::: INPUT ROWS

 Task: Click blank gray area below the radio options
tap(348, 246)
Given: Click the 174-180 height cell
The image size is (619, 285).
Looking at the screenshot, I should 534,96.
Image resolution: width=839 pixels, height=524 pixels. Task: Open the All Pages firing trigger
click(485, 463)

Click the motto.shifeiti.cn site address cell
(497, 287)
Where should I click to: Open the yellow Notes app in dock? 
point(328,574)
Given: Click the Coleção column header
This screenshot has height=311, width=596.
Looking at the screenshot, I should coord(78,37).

::::::

INSTRUCTION:
Retype every item above line for line, keeping each character unchanged.

SOLVED PROBLEM:
 Task: Click blank gray area below the radio options
tap(348, 246)
Given: Click the 174-180 height cell
The image size is (619, 285).
Looking at the screenshot, I should 534,96.
Image resolution: width=839 pixels, height=524 pixels. Task: Open the All Pages firing trigger
click(485, 463)

Click the motto.shifeiti.cn site address cell
(497, 287)
Where should I click to: Open the yellow Notes app in dock? 
point(328,574)
Given: Click the Coleção column header
This screenshot has height=311, width=596.
Looking at the screenshot, I should coord(78,37).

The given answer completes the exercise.